* Exercise objective *
Please count every line of the following material that holds "computer" and give the total alone.

* Records for this exercise *
================================

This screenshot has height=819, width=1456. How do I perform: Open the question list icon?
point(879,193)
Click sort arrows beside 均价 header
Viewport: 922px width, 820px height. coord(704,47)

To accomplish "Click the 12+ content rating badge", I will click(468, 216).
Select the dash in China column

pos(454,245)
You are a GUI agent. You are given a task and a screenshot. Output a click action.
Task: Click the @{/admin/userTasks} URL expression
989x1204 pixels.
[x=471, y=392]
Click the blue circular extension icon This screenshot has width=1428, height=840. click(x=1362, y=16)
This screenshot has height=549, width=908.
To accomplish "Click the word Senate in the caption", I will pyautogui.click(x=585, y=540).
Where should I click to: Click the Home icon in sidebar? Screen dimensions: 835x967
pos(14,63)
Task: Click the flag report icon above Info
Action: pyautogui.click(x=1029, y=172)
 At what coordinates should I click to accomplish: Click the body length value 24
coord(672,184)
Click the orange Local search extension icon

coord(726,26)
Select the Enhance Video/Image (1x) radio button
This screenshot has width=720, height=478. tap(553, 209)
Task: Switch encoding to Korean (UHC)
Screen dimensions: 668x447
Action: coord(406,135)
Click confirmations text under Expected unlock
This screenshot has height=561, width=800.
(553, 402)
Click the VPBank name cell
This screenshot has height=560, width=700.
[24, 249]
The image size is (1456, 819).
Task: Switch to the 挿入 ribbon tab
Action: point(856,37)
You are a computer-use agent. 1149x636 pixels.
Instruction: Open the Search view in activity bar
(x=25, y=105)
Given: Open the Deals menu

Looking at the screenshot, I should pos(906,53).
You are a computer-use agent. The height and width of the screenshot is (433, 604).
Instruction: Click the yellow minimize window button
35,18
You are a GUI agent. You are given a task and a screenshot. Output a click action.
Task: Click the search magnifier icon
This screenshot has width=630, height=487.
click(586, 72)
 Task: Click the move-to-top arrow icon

================================

* Result for this task *
2